Feb 22, 2026
Three Counties, Zero Hospitals
Crawford, Pike, and Spencer counties have no hospital. Perry County lost its obstetric services. If you're having a baby or a heart attack in District 48, geography might determine the outcome.
- healthcare
- rural hospitals
- district 48
Three of the six counties in District 48 — Crawford, Pike, and Spencer — have no hospital. Crawford County residents face a 45-minute drive to the nearest emergency room. Spencer County residents must cross into adjacent counties or into Kentucky for emergency care.
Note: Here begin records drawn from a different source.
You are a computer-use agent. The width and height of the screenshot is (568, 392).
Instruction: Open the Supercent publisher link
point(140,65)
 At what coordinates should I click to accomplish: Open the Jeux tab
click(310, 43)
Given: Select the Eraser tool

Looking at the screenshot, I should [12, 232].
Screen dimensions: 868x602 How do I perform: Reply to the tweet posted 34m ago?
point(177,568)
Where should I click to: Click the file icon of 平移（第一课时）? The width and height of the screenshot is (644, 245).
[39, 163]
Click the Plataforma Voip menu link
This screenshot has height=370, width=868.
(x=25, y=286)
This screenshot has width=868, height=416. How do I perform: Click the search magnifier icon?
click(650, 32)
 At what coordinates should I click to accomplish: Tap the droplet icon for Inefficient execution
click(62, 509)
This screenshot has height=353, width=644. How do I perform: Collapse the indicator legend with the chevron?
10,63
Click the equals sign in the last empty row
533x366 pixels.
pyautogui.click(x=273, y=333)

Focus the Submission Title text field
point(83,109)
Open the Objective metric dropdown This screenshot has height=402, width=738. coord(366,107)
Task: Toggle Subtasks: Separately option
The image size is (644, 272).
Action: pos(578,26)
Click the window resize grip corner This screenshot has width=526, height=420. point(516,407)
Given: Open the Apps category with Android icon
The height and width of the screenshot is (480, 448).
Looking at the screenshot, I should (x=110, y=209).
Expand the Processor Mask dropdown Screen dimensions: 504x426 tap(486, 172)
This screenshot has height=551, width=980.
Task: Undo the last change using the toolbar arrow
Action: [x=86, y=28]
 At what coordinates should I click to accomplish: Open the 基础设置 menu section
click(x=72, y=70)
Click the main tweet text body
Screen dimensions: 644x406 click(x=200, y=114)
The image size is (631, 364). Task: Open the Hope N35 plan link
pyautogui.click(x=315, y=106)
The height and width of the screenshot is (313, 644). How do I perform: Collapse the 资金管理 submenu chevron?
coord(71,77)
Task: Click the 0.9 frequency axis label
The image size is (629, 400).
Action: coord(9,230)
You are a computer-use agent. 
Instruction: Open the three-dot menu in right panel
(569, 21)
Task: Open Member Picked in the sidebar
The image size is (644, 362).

Perry County Memorial Hospital in Tell City — a 25-bed critical access facility — stopped providing obstetric and delivery services at the end of 2023 after delivering only 38 babies that year. Expectant mothers now drive up to an hour. Statewide, 14 OB units have closed in five years, and Indiana ranks 7th nationally in infant mortality.
In Gibson County, Deaconess Gibson Hospital in Princeton has a primary care provider ratio of 3,040 to 1 and a mental health provider ratio of 4,210 to 1 — roughly 3.5 times worse than the Indiana average.
The federal picture is getting worse. New Medicaid work-reporting requirements threaten coverage losses for our most vulnerable residents. Indiana hospitals already absorb $2.7 billion annually in unpaid care, and the Indiana Hospital Association estimates up to 12 rural hospitals are at risk of closure.
Healthcare access in rural Indiana isn't a political talking point — it's a matter of life and death. We need a state senator who will fight for rural hospital funding, telehealth expansion, and provider recruitment incentives. Our families shouldn't have to gamble on geography.